Data for locating visible targets
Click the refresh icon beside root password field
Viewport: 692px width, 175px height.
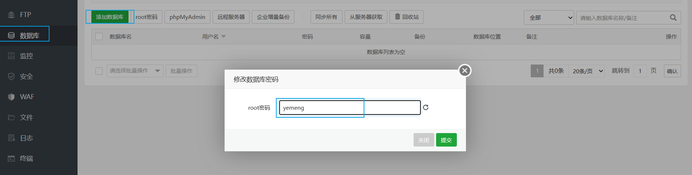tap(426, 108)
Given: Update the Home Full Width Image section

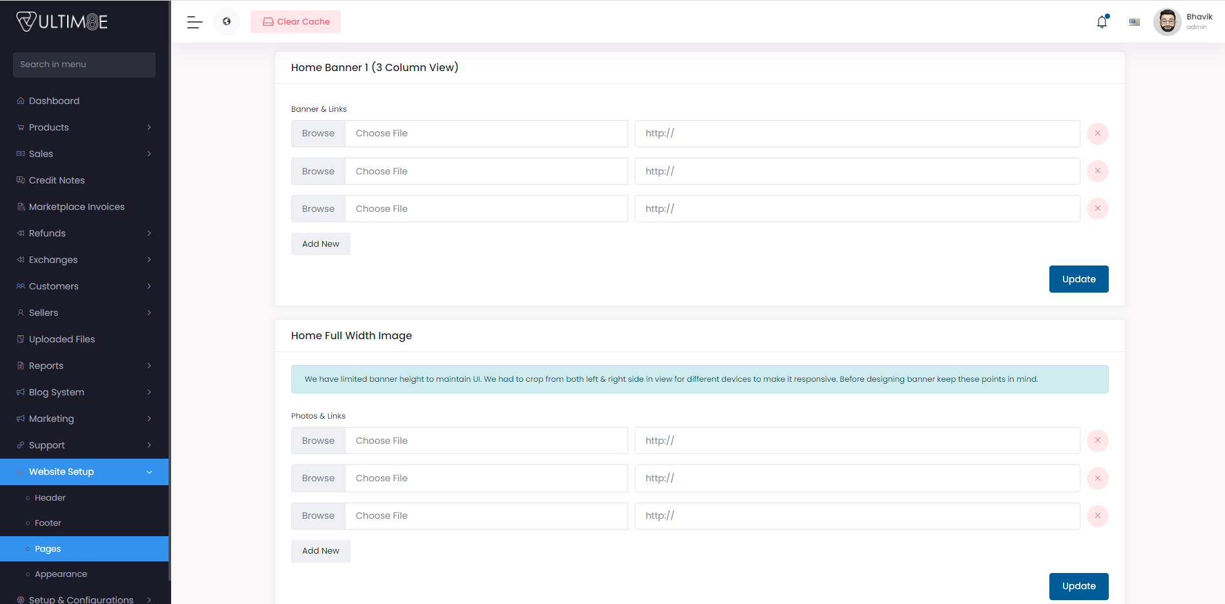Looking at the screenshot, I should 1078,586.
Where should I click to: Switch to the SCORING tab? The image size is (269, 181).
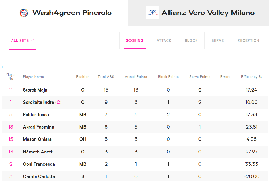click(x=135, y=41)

==

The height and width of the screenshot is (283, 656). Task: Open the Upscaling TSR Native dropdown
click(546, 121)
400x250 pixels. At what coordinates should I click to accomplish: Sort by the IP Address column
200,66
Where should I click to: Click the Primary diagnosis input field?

__Exercise objective__
Recast everything in the listing from the line containing "Where should I click to: Switch" down to the line containing "click(x=135, y=41)" as a JSON list of strings, one string per line, skipping blank lines and leaving out the pictures.

__In response__
[
  "Where should I click to: Switch to the SCORING tab? The image size is (269, 181).",
  "click(x=135, y=41)"
]